Date: Wed, 25 Oct 2023 09:24:37 -0700
Option 4 looks like the worst imaginable because it opens even more
possibilities for divergence between vendors that we'll have to deal with
later.
- Victor
On Tue, Oct 24, 2023 at 7:55 AM Alisdair Meredith via SG16 <
sg16_at_[hidden]> wrote:
> I’m going to throw in:
>
> Option 4:
>
> Remove the Unicode-type specialisations for parts that are needed only for
> iostreams support, so that vendors are free to implement them as they see
> fit as part of their own extensions for Unicode support in iostreams.
>
> If vendors report good success implementing full support for Unicode types
> in <iostreams>, then we should consider a paper to extend that support into
> the standard in the future.
>
> Option 5: (the pessimist)
>
> Deprecate iostreams! I have heard this mooted several times over the
> years,
> but lacking a replacement facility I don’t think this suggestion can go
> anywhere.
>
> AlisdairM
>
> > On Oct 24, 2023, at 1:11 AM, Tom Honermann <tom_at_[hidden]> wrote:
> >
> > SG16 will hold a telecon on Wednesday, October 25th, at 19:30 UTC
> (timezone conversion).
> > The agenda follows.
> > • charN_t, char_traits, codecvt, and iostreams:
> > • P2873R0: Remove Deprecated Locale Category Facets For Unicode
> from C++26
> > • LWG 3767: codecvt<charN_t, char8_t, mbstate_t> incorrectly
> added to locale
> > • LWG 2959: char_traits<char16_t>::eof is a valid UTF-16 code
> unit
> > • SG16 #32: std::char_traits<char16_t>::eof() requires
> uint_least16_t to be larger than 16 bits
> > • SG16 #33: A correct codecvt facet that works with
> basic_filebuf can't do UTF conversions
> > Hang on, this is going to be a bumpy ride.

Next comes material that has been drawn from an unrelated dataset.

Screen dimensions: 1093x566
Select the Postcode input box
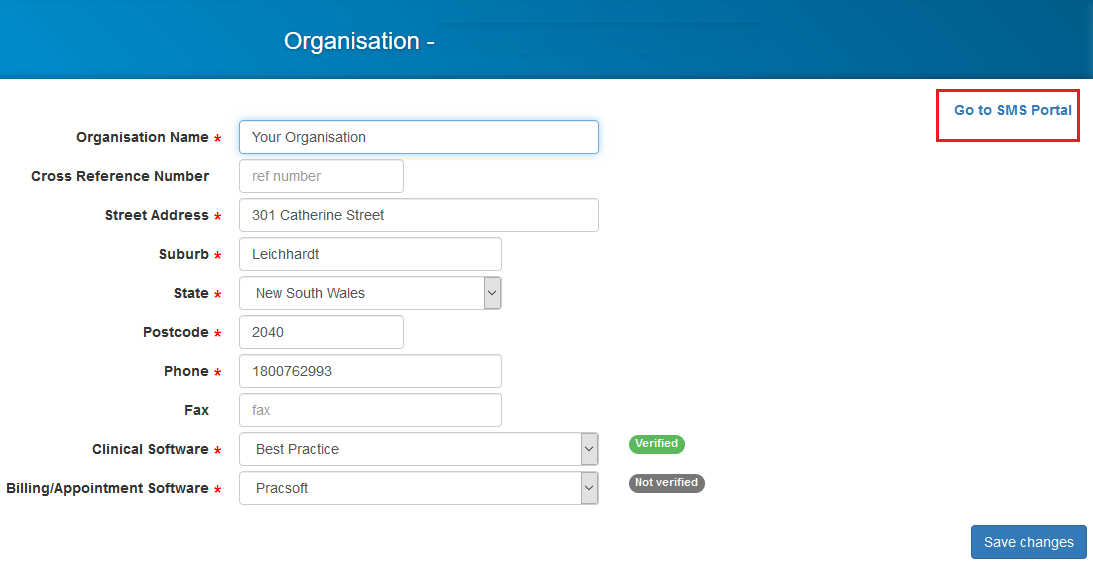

> > When char16_t and char32_t were added for C++11, the standard library
> was extended to support corresponding specializations of std::char_traits
> ([char.traits.general]p1) and std::basic_string
> ([string.classes.general]p1). Curiously, type aliases were added for
> specializations of the std::fpos ([iosfwd.syn]) class template (but only in
> the synopsis) and support for these types was added for the std::codecvt
> ([tab:locale.category.facets]) and std::codecvt_byname ([tab:locale.spec])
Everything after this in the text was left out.